Bengali Harlem, a book and an upcoming documentary slated for a PBS broadcast in 2021, offers a glimpse into a South Asian American past that has received very little attention. Complicating the conventional understanding of South Asians in the United States, it explores the ‘lost’ histories of a wave of South Asian immigrants who moved to the United States between the 1880s and the 1950s – a period when the US had technically closed its doors to Asian immigrants.

The book tracks how small groups of Muslim traders made their way into New York’s Ellis Island every summer with “Oriental goods” from their home villages in late 19th century Bengal, embarking on a curious journey to the American South. Later, in the early 20th century, hundreds of Indian Muslim seamen would jump ship in cities like New York City and Baltimore, escaping the gruelling conditions of British steamships to create new lives for themselves in a foreign land, and often marry into African-American and Puerto Rican families.

::::::

YOUR TASKS.
1. Quote the Bengali Harlem passage between "Bengali Harlem, a" and "to Asian immigrants.", inclusive.
2. Condense the paragraph of the Bengali Harlem passage that begins "The book tracks how" into a shorter version that keeps its main facts.
3. List every specific year or decade that the Bengali Harlem passage mentions.
The data below aren't needed for this work.

DATA EXTRACT.

::::::

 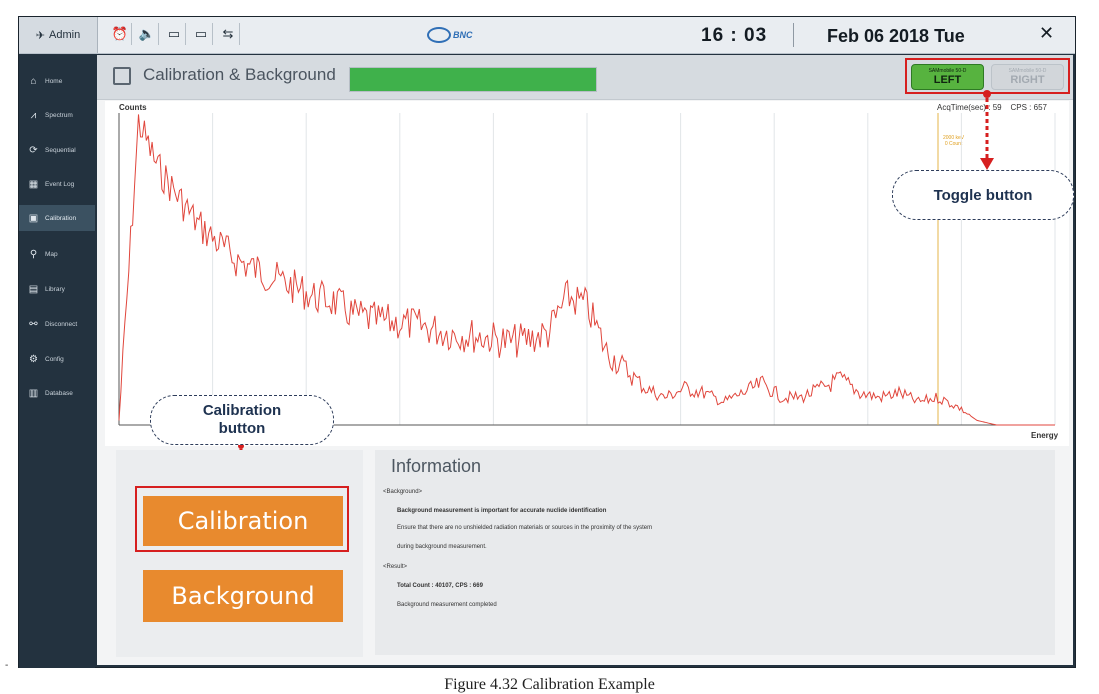 I want to click on disconnect-icon: ⚯, so click(x=34, y=324).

::::::

TASK-BY-TASK SOLUTIONS.
1.
Bengali Harlem, a book and an upcoming documentary slated for a PBS broadcast in 2021, offers a glimpse into a South Asian American past that has received very little attention. Complicating the conventional understanding of South Asians in the United States, it explores the ‘lost’ histories of a wave of South Asian immigrants who moved to the United States between the 1880s and the 1950s – a period when the US had technically closed its doors to Asian immigrants.

2. The book follows small groups of Muslim traders from late 19th-century Bengal who came through Ellis Island each summer with "Oriental goods" and traveled to the American South. In the early 20th century, hundreds of Indian Muslim seamen fled harsh conditions on British steamships by jumping ship in cities such as New York City and Baltimore. They built new lives there, often marrying into African-American and Puerto Rican families.

3.
- 2021
- 1880s
- 1950s